Search code examples
machine-learninggoogle-cloud-automl

What causes Google Auto ML to error out with "Missing labels in training/test/eval split"?


I have a training set of 1.6 M records and my target has 493 unique values (categorical data).

I am getting an error saying

Missing label(s) in train split: target column contains 493 distinct values, but only 485 present.
Missing label(s) in test split: target column contains 493 distinct values, but only 403 present. 
Missing label(s) in eval split: target column contains 493 distinct values, but only 403 present. 
There must be at least one instance of each label value in every split.

What do they mean then saying present are there empty values in my data set or what kind of errors do I look in my training data set?


Solution

  • The root cause of this issue is that you do not have enough data of one, or several, of the distinct labels. That causes one of the values to not appear on one of the sets. By default AutoML would split the data into Train, Eval and Test as 80%, 10%, 10%. This may depend on which section of AutoML are you using but I think that it is roughly the same for all (see AutoML Tables or AutoML Vision).

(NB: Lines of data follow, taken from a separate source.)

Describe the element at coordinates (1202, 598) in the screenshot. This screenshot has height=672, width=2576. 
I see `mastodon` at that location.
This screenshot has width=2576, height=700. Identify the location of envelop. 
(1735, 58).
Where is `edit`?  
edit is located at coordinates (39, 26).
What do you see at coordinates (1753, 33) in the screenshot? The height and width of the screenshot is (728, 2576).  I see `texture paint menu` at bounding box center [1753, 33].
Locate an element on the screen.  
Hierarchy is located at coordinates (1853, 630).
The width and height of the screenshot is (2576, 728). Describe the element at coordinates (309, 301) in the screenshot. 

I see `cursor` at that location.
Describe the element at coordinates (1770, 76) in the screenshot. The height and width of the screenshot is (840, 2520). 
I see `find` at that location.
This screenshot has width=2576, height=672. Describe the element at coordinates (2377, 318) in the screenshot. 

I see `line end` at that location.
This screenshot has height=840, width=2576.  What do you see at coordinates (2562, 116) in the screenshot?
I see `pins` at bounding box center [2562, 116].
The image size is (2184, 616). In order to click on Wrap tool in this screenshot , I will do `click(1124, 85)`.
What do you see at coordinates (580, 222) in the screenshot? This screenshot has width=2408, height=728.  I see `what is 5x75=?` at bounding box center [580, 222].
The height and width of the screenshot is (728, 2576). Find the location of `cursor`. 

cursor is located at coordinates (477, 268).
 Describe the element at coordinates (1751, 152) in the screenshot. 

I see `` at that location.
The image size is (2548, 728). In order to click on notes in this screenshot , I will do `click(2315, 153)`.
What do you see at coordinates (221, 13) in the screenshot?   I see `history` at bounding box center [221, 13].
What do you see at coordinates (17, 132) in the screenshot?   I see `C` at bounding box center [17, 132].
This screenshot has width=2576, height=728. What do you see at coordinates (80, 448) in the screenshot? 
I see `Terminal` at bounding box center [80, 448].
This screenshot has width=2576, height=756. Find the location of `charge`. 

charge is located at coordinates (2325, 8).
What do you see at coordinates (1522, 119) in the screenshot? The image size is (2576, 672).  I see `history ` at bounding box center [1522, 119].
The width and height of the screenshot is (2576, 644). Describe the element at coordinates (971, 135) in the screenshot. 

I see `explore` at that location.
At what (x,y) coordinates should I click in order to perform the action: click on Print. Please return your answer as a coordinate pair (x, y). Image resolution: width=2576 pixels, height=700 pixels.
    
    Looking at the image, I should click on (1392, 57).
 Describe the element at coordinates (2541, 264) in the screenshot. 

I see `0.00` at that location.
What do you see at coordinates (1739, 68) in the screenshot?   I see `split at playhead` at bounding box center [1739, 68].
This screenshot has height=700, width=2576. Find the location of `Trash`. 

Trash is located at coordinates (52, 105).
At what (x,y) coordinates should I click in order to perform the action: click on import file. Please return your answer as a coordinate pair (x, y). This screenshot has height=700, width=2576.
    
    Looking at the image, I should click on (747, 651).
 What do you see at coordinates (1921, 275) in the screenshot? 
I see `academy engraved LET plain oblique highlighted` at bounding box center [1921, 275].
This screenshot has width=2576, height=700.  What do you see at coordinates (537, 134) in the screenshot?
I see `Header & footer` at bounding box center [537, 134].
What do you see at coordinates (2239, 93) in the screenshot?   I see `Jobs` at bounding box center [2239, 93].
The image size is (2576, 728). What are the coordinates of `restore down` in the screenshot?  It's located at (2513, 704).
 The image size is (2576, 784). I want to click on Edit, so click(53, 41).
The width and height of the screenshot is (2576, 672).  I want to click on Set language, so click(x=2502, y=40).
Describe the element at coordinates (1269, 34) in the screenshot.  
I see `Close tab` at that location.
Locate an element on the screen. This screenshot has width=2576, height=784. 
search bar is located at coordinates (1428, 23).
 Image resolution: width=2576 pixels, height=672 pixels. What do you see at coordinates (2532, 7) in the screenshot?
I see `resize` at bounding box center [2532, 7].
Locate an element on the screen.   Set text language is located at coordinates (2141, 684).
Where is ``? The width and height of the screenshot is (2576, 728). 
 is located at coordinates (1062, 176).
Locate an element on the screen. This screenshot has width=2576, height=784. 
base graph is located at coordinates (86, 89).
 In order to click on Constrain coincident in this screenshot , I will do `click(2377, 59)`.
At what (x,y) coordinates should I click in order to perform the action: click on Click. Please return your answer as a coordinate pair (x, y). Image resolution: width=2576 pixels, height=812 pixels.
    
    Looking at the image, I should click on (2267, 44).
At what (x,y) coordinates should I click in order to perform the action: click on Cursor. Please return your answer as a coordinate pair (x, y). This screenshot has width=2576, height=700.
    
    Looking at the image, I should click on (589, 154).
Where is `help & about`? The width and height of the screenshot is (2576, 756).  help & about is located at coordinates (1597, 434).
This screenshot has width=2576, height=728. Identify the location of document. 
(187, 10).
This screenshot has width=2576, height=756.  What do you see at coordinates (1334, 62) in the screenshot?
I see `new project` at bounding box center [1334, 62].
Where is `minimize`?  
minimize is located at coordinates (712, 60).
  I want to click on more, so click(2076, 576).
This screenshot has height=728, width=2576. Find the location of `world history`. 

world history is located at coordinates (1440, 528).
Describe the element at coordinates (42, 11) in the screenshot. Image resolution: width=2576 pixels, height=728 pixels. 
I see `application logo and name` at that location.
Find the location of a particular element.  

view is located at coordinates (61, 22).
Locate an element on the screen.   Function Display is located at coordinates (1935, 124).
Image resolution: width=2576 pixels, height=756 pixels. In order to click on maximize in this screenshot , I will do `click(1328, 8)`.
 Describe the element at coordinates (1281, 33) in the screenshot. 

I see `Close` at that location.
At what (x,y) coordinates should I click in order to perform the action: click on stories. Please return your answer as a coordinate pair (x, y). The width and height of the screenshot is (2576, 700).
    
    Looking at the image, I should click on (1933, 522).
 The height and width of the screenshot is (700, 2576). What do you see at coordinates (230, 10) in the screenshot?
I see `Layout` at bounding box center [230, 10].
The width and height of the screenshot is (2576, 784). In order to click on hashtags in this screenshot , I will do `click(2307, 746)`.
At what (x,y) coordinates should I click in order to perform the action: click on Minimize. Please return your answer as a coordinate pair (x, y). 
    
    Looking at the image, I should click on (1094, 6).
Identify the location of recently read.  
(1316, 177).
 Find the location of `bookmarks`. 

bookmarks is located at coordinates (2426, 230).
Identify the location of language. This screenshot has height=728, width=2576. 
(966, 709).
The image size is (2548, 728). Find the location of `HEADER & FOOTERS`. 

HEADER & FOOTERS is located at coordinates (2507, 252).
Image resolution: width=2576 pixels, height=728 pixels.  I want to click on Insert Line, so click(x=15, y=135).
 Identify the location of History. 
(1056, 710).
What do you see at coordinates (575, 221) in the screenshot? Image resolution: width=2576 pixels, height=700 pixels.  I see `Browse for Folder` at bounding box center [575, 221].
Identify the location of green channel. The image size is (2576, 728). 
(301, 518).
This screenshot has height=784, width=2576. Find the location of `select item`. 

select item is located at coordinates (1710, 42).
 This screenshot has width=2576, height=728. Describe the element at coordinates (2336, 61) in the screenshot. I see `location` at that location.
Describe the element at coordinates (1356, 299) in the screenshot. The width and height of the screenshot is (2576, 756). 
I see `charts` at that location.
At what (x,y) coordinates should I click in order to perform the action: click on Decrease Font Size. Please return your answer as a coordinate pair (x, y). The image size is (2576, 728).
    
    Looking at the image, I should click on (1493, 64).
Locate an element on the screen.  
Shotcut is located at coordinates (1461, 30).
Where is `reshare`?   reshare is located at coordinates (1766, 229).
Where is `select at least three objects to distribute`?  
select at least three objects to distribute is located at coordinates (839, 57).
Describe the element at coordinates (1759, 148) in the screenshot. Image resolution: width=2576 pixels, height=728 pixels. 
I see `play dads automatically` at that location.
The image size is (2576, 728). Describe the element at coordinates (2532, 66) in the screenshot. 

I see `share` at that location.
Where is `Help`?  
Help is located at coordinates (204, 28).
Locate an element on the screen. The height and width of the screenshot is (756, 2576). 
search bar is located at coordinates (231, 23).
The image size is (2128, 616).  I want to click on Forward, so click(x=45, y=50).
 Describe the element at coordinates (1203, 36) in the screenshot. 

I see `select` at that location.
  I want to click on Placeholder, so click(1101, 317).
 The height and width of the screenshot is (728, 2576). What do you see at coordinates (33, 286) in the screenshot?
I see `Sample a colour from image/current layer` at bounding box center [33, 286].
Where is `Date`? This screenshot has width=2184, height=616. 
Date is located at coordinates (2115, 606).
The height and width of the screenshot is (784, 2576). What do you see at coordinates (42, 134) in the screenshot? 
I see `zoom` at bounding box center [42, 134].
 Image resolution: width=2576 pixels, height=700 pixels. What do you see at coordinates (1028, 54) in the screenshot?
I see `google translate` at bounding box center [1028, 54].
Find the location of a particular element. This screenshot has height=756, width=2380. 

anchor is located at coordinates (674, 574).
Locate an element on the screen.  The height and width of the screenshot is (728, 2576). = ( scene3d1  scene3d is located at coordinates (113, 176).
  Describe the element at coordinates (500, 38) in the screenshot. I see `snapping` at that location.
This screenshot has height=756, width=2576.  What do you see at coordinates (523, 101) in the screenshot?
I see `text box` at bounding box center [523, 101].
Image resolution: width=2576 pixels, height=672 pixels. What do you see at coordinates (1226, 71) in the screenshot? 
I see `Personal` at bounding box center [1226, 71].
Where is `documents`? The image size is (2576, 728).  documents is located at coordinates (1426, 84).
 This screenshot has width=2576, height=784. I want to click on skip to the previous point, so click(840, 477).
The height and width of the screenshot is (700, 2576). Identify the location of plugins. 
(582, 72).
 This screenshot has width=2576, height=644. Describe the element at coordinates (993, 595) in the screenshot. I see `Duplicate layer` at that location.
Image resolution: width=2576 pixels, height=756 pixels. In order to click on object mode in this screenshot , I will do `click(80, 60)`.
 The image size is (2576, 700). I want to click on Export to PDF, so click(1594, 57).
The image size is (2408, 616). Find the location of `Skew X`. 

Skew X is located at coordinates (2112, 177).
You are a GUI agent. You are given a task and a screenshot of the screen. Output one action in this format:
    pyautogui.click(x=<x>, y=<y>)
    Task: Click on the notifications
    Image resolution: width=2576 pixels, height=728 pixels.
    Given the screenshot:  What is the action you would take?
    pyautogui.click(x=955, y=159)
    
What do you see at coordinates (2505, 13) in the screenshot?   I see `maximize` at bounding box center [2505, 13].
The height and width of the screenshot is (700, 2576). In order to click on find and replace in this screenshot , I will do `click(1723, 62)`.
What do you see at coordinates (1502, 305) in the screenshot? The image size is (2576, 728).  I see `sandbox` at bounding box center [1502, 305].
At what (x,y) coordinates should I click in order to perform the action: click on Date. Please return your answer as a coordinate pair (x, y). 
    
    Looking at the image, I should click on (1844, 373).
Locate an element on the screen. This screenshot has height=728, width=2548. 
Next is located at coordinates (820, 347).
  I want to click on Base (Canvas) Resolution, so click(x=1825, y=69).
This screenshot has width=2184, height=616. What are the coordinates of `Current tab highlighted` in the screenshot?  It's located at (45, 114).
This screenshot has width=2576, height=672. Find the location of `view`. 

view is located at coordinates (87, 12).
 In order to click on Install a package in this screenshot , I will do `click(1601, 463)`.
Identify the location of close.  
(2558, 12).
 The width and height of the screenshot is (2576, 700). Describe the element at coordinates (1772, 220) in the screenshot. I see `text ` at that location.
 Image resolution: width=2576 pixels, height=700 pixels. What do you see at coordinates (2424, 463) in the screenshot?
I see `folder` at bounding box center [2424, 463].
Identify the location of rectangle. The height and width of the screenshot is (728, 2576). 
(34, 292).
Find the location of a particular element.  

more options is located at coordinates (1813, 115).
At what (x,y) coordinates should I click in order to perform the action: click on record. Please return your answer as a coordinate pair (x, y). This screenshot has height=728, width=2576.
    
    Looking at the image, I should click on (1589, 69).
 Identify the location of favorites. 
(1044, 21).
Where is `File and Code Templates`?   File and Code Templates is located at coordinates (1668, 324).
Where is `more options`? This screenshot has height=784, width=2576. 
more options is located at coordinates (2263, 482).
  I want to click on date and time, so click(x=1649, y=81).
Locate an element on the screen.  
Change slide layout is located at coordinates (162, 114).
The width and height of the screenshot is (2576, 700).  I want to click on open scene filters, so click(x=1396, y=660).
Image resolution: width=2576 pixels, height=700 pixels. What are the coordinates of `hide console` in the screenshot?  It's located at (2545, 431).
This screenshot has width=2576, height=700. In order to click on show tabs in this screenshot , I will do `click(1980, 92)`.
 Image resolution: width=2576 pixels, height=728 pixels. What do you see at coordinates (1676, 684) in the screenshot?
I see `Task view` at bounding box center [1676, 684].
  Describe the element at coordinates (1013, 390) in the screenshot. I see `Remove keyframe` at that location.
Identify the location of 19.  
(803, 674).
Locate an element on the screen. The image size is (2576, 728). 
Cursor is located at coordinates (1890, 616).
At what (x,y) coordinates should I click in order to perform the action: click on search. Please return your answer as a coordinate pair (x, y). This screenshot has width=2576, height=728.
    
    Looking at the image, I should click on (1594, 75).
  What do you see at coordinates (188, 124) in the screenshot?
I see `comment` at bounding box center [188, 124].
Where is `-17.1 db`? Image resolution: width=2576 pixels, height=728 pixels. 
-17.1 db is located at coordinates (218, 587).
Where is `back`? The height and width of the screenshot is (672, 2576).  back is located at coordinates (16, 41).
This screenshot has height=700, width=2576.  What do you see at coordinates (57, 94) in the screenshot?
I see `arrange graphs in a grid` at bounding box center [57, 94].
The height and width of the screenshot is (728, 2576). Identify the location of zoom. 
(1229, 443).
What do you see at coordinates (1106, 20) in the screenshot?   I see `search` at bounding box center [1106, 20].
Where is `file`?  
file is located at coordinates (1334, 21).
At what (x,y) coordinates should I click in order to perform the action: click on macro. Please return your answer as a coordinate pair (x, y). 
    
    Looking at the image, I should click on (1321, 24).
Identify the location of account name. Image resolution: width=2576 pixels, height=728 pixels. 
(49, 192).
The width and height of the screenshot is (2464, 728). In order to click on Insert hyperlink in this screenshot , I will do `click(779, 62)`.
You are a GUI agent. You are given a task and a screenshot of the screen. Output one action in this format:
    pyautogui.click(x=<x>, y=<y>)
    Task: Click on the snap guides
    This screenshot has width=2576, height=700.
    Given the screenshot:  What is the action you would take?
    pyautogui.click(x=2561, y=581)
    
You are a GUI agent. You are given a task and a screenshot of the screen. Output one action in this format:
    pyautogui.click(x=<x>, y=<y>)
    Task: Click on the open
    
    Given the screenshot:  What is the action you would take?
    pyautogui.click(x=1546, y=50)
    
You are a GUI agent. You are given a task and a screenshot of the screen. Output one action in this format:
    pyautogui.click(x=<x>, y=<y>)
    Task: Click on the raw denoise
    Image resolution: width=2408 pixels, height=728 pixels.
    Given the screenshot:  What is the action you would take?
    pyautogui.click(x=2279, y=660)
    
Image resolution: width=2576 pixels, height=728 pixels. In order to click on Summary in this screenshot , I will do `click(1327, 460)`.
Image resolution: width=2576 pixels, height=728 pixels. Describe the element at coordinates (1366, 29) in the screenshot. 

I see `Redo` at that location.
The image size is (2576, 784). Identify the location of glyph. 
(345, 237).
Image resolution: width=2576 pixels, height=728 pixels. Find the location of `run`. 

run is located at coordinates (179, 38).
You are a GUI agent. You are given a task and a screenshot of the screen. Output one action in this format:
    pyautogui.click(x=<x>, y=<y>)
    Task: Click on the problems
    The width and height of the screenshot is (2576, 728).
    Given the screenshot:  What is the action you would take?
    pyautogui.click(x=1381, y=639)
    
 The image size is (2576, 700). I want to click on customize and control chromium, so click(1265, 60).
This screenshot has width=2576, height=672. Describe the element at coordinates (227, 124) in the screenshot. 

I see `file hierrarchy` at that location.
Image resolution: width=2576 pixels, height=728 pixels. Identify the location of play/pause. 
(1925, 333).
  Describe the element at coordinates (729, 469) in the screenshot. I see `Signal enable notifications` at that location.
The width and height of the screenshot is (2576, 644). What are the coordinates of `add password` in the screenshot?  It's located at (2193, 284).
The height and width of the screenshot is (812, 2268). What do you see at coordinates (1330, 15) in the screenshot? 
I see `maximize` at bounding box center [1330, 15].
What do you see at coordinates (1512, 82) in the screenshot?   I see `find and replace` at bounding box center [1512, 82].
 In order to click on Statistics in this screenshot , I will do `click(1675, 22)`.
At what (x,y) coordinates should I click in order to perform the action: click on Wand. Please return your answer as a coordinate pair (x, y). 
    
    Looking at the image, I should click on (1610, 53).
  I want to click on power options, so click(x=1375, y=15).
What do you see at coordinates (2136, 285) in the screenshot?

    It is required that all the labels exist in all the three splits. Therefore, even if all the labels are there in the original data, it does not mean that the label will be in all the splits. Given the amount of data you have, this may happen if some labels are uncommon (low ratio).

    Solution for this are:

    • Add more data that contains the troublesome labels. Try to balance the amount of data you have of each label to ensure all of them will appear in each split.
    • Use the data split column, the time column or any other of the other known methods to manually specify each of the splits.
    • Remove the labels that have too small occurrences. This can be a quick solution if you are unable to follow any of the aforementioned ones

    Alternatively, this can be due to some data not properly recognized by AutoML which results in invalid data and those records being discarded which ultimately results in the aforementioned root cause. If that is the case, which can be checked by trying the aforementioned solutions and failing to solve the problem, I recommend reaching GCP support as it is probably an issue in the AutoML feature.